One thing I have always loved is learning. That is why I’ve never respected systems schooling. It’s too hard to learn in such a setting.

So when I read

The tacher, not the curriculum, needs to be the focus of reform. The greatest value of the curriculum proposed in this book, I now believe, is that it sustains and nurtures teachers as practioners of the art of learning while discouraging non-learners from entering the profession.

I thought maybe this Hicks guy might have something to say after all.

By 1994 I was just about old enough to figure out that the really important questions don’t have easy answers and that the answers they have have to be adapted to circumstances. So I was touched when Hicks spoke of The Rector of Justin as a novel that raises “the sort of questions that possess a wisdom apart from answers.”

I was beginning to sense that this Mr. Hicks was almost as insightful as I was.
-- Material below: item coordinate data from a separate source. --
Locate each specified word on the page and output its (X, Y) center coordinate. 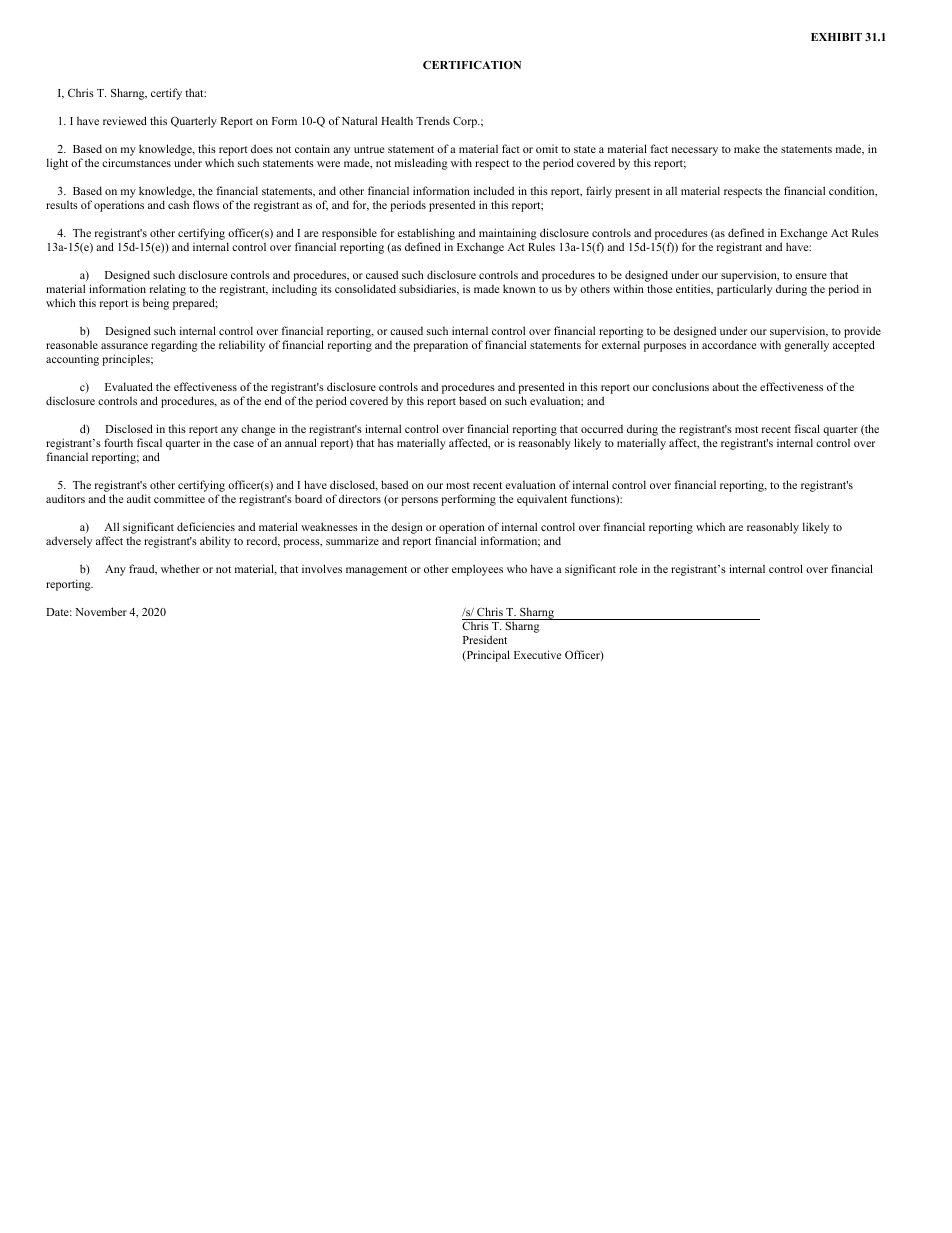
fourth (118, 442)
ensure (811, 276)
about (725, 386)
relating (168, 291)
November (101, 611)
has (386, 443)
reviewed (125, 120)
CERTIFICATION (472, 65)
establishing (426, 235)
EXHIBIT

Then he started talking knowingly about Polybius and Livy, Montaigne and St. Augustine. He was able to critique in a sentence the flaws in the thinking of men like Hegel, Comte, Marx, Darwin, and Freud (some of whom I had heard of!).

Every now and then he’d throw out a wise metaphor, like

Classical education refreshes itself at cisterns of learning dug long ago, drawing from springs too deep for taint the strength to turn our cultural retreat into advance.
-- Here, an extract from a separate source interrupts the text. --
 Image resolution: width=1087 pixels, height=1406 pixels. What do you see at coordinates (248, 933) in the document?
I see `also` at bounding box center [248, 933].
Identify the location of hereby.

and I’d have to admit Mr. Hicks was worth listening to.

I couldn’t put the book down, but everything he said demanded so much reflection.

Classical education is not, preeminently, of a specific time or place. It stands instead for a spirit of inquiry and a form of instruction concerned with the development of style through language adn of conscience through myth. The key word here is inquiry. Everything springs from the special nature of the inquiry. The inqiry dictates the form of instruction and establishes the moral framework for thought adn action.

Before long I realized that I had hardly smelled, much less tasted the inner life and soul, the living truth and penetrating beauty, the soul-transforming goodness of what classical education could be.

Soon my spirit was soaring into worlds of virtue and truth, straining to see the tyrannizing image of the ideal man and how a child can be equpped to see or blinded to the vision of this ideal, meditating on the place of the sciences and what can be learned through the senses, rearranging my mind and the ideas that furnished it to attempt to grasp a way of thinking that had room for both truth and Socratic instruction, dwelling on the possibility that a Mozart is born in every neighborhood, and seeing that in fact, only the Christian tradition can fulfil the potential of education (which is to produce a human being).

It wasn’t long before this vision of Nobility in education had brought me to the point of metanoia, of repentence and turning around, and I realized that the computer had pushed me in the direction of a book that itself belonged in the great conversation.

This morning, I picked up Mr. Hicks book again, reading for the apprenticeship, where we use it as a text book. I felt like a child again. Or maybe a patient just having been through surgery, when the bandages are taken off the eyes. It is still too bright for me. I still can’t see it all.

But how beautiful it is; how true; how good.

I have made it my mission to ensure that every possible human being reads this book. At CiRCE we have sold hundreds of copies at a steep discount to the market price because it needs to be read. It needs to be digested. It needs to absorbed.

It needs to be done.

Norms and Nobility is the best and most important book written on education since CS Lewis wrote The Abolition of Man in 1943.